LESETEXT =
· · ·

Van Laack Schutzkittel liegen ungenutzt in NRW herum, da sie nicht nach EN 14126 zertifiziert sind und zu schnell reißen

Schutzkittel aus der Van-Laack-Bestellung des Landes NRW liegen in mindestens zwei Unikliniken NRWs ungenutzt herum, da sie noch nicht nach der notwendigen EU-Norm für medizinische Schutzkleidung – der EN 14126 – zertifiziert worden sind. Darüber hinaus sollen sie schnell reißen.

Anfang Dezember wurde über den Auftrag des Landes NRW über 10.000.000 Schutzkittel der Firma Van Laack berichtet. Denn der Kontakt zwischen dem Van-Laack- Geschäftsführer Christian von Daniels und Ministerpräsident Armin Laschet kam über dessen Sohn, den Modeblogger Johannes „Joe“ Laschet zustande. In der Vergangenheit arbeitete „Joe“ Laschet für die Firma Van Laack als Influencer. Vorwürfe der Vetternwirtschaft oder Vorteilsannahme wiesen sowohl Laschet Junior wie Senior und der Van Laack Geschäftsführer vehement zurück.

Neben dem Zustandekommen des Auftrags ist natürlich interessant, was aus ihm überhaupt geworden ist, schließlich wurden 45.408.156,85 Euro inkl. MwSt. Steuergeld freihändig vergeben. Das bedeutet, es gab kein ordentliches Ausschreibungsverfahren.

Auf unsere Frage, mit welchen Firmen außer Van Laack Armin Laschet bzw. das Land NRW über die Lieferung von Schutzkitteln verhandelte, teilte uns die Staatskanzlei NRW mit, wir sollten beim zuständigen Ministerium für Arbeit, Gesundheit und Soziales des Landes NRW nachfragen. Auf unsere Nachfrage, warum Armin Laschet dann bei Van Laack anrief, obwohl das Gesundheitsministerium zuständig ist, erhielten wir die Standardantwort der Staatskanzlei, dass man auf der Höhe der Pandemie Kontakt zu Firmen in ganz Deutschland gesucht hätte, „um schnellstmöglich Abhilfe“ bei der Beschaffung von Schutzkleidung zu schaffen. Neben Armin Laschet hätten auch andere Mitglieder der Landesregierung NRW persönliche Gespräche geführt. Unsere Nachfrage, welche Mitglieder der Landesregierung NRW mit welchen Firmen gesprochen haben, blieb durch die Staatskanzlei unbeantwortet.

· · ·

DATENAUSZUG =
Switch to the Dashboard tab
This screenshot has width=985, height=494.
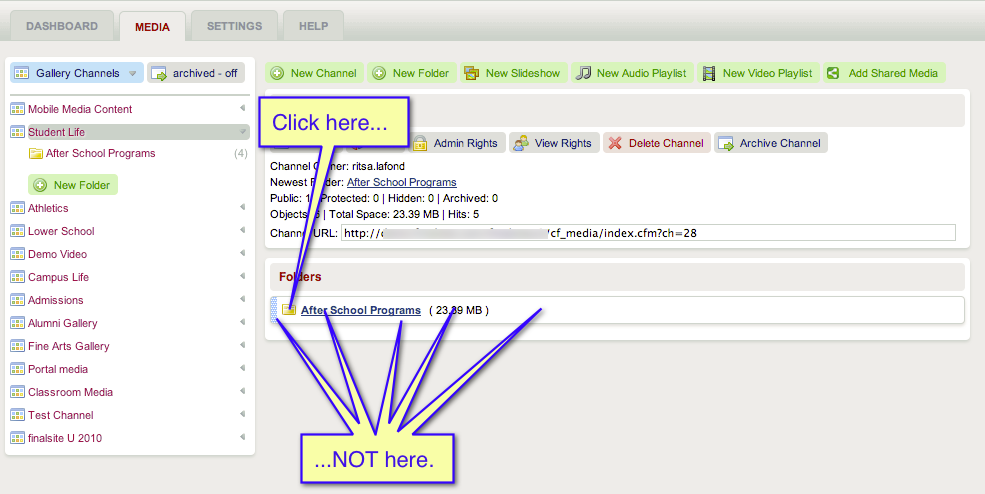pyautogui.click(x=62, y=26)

· · ·

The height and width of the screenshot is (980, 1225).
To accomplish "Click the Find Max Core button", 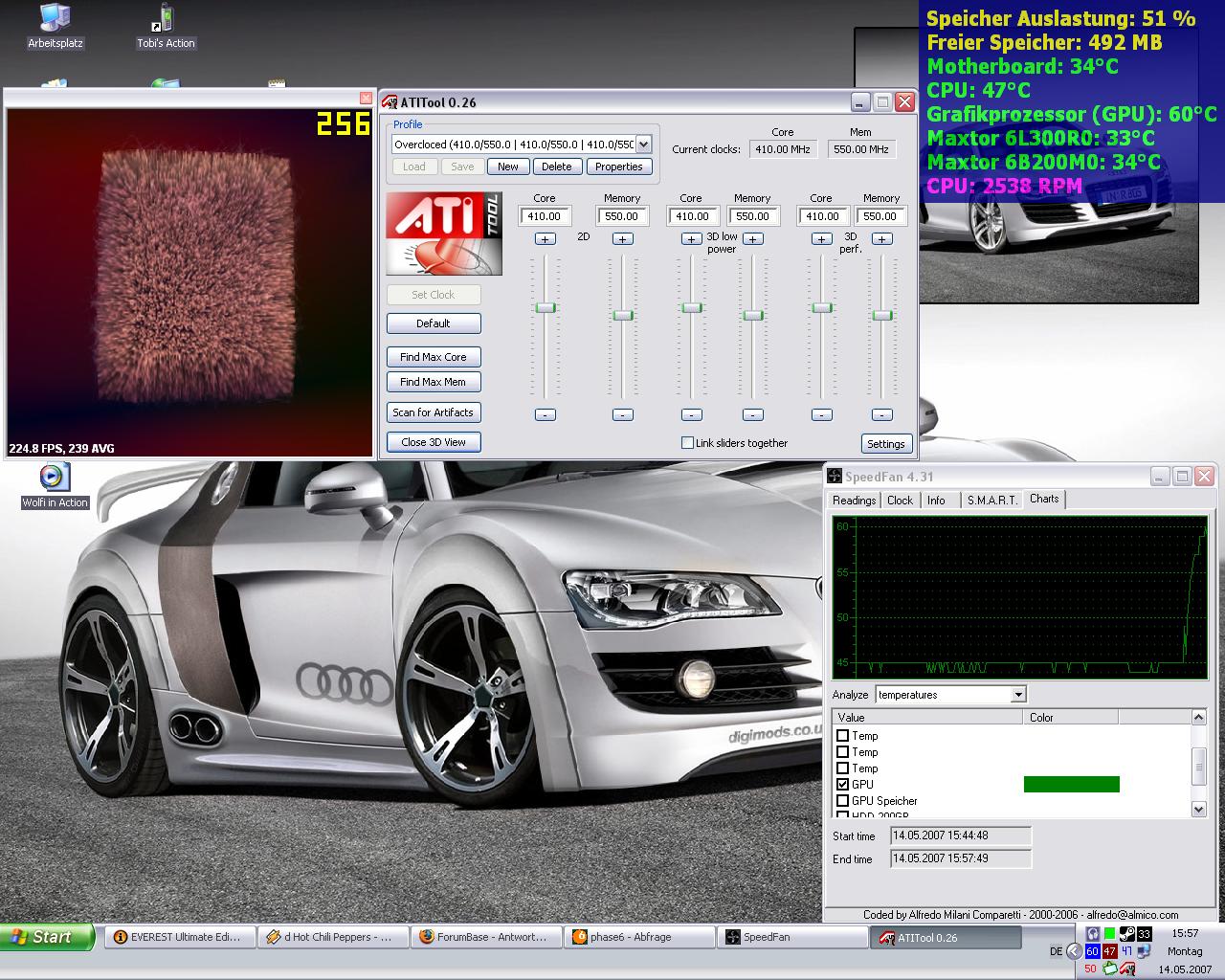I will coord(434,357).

· · ·

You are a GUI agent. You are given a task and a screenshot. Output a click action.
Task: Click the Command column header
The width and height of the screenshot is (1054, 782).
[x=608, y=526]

· · ·

AUFGABEN =
a: Prüfe, ob die folgenden Aussagen mit dem Text über die Van-Laack-Schutzkittel übereinstimmen, und antworte jeweils mit Ja oder Nein samt den entscheidenden Worten des Textes als wörtlichem Zitat. (i) Der Auftrag des Landes NRW an Van Laack umfasste 10.000.000 Schutzkittel. (ii) Der Auftrag wurde nach einem ordentlichen Ausschreibungsverfahren vergeben. (iii) Die Staatskanzlei nannte die Mitglieder der Landesregierung, die mit Firmen gesprochen hatten.
b: Setze den Text über die Van-Laack-Schutzkittel nach seinem letzten Satz fort.
Die Zeilen sind hierfür ohne Belang.

LÖSUNGEN =
a:
(i) Ja: „über den Auftrag des Landes NRW über 10.000.000 Schutzkittel der Firma Van Laack“
(ii) Nein: „Das bedeutet, es gab kein ordentliches Ausschreibungsverfahren.“
(iii) Nein: „Unsere Nachfrage, welche Mitglieder der Landesregierung NRW mit welchen Firmen gesprochen haben, blieb durch die Staatskanzlei unbeantwortet.“

b:
Darüber hinaus kann man darüber streiten, ob der 20.4.2020, als der Auftrag an Van Laack vergeben wurde, den „Höhepunkt der Pandemie“ darstellte. Denn nachdem es laut Robert Koch-Institut am 4.4.2020 in Deutschland noch 6.082 neu registrierte Corona-Infektionen gab, flachte das Infektionsgeschehen zum 20.4.2020 mit 1.775 registrierten Neuinfektionen deutlich ab. Das sah übrigens auch Armin Laschet so, der um den 20.4.2020 Lockerungen in seinem Bundesland gegenüber Kritik verteidigte und zu Anfang Mai mehr Lockerungen in NRW wollte. Der 20.4.2020 war ironischerweise auch der Tag, an dem in Deutschland Angela Merkels Ausspruch von den „Öffnungsdiskussionsorgien“ breit diskutiert wurde, auch wir podcasteten darüber.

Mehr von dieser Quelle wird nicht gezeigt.